题解 P3382 【【模板】三分法】
Ireliaღ
2019-08-31 15:02:20
很多人对模拟退火算法的讲解都说过类似这样的话
>为了避免落入局部最优解,我们要随机接受一个更坏的值来跳出局部最优解
然而,区间单峰函数并不存在让人落进去的局部最优解,所以我们引入一个更简单的算法——
# 爬山算法
## 算法思想
顾名思义,我们在函数上“爬山”,**每次看左右哪边是“上坡”,就往哪边爬一点**。
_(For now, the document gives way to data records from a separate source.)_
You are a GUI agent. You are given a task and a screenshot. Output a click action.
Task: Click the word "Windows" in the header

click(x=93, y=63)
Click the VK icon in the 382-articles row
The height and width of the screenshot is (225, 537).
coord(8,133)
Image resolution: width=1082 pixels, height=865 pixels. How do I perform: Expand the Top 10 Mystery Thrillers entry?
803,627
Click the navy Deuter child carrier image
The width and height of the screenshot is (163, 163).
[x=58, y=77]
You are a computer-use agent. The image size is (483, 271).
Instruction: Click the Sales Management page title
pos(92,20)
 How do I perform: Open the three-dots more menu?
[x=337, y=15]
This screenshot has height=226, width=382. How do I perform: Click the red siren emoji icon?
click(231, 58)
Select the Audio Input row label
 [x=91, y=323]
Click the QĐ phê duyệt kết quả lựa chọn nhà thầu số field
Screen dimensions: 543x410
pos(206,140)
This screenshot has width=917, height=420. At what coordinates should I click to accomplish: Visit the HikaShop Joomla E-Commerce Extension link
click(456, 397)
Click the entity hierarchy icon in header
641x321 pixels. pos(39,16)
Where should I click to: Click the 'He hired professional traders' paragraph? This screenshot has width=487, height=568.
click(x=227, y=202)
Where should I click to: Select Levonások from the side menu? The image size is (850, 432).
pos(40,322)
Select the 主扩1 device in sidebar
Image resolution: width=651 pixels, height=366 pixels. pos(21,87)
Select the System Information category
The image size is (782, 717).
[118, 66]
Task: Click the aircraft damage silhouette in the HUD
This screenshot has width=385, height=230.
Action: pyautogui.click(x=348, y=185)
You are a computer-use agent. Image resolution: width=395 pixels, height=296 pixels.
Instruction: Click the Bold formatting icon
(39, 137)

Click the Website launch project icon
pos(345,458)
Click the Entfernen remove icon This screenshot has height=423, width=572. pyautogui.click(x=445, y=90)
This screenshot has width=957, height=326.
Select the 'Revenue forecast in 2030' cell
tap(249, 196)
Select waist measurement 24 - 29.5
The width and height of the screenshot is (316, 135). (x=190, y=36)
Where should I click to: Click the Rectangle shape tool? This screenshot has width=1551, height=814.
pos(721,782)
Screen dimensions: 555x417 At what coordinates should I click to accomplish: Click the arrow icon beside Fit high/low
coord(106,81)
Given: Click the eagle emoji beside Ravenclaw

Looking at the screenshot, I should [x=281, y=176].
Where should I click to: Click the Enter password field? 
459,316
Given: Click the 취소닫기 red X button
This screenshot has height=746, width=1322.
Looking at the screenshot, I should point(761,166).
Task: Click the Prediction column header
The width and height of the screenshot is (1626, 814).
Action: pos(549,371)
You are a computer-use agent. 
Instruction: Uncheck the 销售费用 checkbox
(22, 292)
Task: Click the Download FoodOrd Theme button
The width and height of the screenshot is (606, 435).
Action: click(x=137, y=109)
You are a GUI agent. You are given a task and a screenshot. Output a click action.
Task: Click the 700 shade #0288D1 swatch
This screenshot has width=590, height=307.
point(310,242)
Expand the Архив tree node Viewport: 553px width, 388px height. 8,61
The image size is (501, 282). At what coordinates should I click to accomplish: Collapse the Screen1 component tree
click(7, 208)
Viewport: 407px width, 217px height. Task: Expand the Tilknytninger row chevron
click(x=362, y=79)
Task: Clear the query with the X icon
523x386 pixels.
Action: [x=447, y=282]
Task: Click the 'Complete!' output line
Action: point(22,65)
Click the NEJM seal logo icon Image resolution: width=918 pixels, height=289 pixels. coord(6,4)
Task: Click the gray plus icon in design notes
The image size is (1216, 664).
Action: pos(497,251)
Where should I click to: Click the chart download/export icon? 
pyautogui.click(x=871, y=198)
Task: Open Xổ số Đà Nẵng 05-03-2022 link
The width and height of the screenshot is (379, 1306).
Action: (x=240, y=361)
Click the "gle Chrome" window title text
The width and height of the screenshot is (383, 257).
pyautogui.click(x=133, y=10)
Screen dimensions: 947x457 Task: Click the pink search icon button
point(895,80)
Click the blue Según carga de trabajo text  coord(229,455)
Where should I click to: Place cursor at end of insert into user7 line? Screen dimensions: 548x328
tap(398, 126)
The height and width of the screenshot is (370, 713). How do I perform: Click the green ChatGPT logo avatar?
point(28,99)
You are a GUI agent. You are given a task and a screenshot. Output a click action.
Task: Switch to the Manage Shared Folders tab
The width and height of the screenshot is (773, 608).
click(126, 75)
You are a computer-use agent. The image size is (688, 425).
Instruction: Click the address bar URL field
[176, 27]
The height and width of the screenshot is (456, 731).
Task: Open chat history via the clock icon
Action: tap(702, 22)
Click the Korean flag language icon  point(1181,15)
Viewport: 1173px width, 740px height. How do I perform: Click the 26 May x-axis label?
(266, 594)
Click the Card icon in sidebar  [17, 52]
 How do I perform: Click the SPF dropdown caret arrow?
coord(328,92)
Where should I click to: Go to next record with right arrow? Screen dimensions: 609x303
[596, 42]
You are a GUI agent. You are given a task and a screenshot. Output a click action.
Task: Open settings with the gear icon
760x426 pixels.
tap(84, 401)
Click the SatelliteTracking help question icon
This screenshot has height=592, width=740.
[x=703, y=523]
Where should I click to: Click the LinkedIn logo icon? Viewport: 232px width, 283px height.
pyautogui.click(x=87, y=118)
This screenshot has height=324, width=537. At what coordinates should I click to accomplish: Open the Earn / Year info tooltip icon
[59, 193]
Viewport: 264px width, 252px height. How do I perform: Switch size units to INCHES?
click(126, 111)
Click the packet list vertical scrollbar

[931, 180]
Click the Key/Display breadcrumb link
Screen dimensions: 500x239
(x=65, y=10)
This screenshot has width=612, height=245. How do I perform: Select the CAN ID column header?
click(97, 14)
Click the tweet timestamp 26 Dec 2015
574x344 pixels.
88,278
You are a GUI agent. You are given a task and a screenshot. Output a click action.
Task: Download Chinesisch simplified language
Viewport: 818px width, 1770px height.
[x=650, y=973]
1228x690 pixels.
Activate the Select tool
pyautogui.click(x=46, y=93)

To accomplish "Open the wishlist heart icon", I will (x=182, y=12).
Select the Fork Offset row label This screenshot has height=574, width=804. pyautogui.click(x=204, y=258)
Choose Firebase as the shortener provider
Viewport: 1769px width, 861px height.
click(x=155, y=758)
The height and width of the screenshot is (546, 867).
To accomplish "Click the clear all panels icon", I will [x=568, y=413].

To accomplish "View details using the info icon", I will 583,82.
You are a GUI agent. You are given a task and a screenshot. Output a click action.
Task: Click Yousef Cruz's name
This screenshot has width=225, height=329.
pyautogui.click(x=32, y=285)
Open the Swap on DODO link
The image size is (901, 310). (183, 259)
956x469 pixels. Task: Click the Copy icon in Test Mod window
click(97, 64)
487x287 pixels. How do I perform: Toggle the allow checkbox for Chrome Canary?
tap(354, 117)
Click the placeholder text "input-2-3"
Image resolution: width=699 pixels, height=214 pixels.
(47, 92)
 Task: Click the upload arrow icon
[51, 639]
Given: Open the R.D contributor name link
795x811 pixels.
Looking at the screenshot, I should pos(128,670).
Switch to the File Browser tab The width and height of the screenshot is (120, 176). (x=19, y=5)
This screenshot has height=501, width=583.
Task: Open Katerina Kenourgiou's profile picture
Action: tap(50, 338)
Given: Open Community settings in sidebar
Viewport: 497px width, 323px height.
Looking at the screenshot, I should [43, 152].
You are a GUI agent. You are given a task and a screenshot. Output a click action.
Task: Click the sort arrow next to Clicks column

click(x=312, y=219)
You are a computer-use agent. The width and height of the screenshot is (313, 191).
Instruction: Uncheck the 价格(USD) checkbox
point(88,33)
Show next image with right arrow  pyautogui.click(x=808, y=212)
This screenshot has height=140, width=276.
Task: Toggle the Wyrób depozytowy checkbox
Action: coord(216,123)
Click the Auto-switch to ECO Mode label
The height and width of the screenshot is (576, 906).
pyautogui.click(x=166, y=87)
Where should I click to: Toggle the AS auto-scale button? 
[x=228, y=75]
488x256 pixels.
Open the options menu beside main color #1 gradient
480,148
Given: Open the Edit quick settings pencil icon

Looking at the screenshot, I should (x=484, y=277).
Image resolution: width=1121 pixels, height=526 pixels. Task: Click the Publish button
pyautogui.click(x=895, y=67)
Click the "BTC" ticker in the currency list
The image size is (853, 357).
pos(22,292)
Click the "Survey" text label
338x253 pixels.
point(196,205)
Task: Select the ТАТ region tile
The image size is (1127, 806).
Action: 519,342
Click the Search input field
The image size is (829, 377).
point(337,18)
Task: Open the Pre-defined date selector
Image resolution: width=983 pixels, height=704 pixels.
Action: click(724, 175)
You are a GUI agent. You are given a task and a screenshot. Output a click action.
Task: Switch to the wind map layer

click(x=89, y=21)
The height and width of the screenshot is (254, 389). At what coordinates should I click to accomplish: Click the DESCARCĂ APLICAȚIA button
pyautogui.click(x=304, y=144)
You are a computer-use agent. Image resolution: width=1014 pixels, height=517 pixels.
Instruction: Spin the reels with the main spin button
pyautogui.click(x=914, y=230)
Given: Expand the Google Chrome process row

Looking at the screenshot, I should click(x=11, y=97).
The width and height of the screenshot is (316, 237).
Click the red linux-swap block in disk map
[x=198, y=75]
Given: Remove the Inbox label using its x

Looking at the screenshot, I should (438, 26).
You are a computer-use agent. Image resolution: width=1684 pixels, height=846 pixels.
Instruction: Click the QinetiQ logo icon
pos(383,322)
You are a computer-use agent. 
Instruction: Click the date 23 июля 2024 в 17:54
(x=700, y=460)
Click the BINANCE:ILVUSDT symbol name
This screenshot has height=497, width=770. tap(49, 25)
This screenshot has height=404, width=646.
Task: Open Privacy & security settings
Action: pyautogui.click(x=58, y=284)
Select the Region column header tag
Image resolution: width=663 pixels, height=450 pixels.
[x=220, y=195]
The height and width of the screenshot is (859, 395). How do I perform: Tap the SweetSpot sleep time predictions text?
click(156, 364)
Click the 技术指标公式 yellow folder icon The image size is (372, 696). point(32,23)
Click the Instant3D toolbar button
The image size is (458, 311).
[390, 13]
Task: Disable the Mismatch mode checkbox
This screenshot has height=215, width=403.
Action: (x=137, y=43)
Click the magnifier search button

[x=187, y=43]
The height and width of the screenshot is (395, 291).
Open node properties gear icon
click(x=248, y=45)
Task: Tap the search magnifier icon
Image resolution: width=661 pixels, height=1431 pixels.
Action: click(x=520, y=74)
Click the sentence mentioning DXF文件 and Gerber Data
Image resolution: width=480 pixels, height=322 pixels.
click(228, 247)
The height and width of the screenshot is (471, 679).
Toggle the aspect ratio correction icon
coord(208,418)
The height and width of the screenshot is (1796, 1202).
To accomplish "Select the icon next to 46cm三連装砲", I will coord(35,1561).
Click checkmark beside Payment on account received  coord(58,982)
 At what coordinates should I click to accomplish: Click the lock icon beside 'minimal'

代码实现极其简单,思维难度几乎为0
## 程序实现
```cpp
// luogu-judger-enable-o2
#include <iostream>
#include <algorithm>
#include <cmath>
#include <iomanip>
using namespace std;
int n;
double l, r;
double co[15];
int Rand() {//我们不想随机出一个太大的数,那样每次移动的就太小了
return rand() % 1000 + 500;
}
double Func(double x) {//暴力计算函数
double res = 0;
for (int i = 0; i <= n; i++) {
double tmp = 1;
for (int j = 1; j <= i; j++) tmp *= x;
res += co[i] * tmp;
}
return res;
}
double Move(double x, int typ) {//左右移动,0为左1为右,注意是否跨过0
if (x < 0) {
if (typ == 1) {
if (x > -1e-5) x += 1e-5;
else x *= (1.000000 - 1.000000 / Rand());
} else {
x *= (1.000000 + 1.000000 / Rand());
}
} else {
if (typ == 1) {
x *= (1.000000 + 1.000000 / Rand());
} else {
if (x < 1e-5) x -= 1e-5;
else x *= (1.000000 - 1.000000 / Rand());
}
}
return x;
}
int main() {
srand(114514);
cin >> n >> l >> r;
for (int i = n; i >= 0; i--) cin >> co[i];
double cur = (l + r) / 2.000000; //随便找个初始开爬的点,强迫症让我选了中点
double f = Func(cur);
double f1, f2, nxt1, nxt2, mx = f, mxans = cur;
for (int i = 1; i <= 100000; i++) {
// cerr << cur << "\n";
nxt1 = Move(cur, 0);//尝试左右移动
nxt2 = Move(cur, 1);
f1 = Func(nxt1);//计算两种函数值
f2 = Func(nxt2);
if (f1 > f) {
cur = nxt1;
f = f1;
} else {
cur = nxt2;
f = f2;
}
if (f > mx) {//更新最优解
mx = f;
mxans = cur;
}
}
cout << fixed << setprecision(5) << mxans << "\n";
return 0;
}
```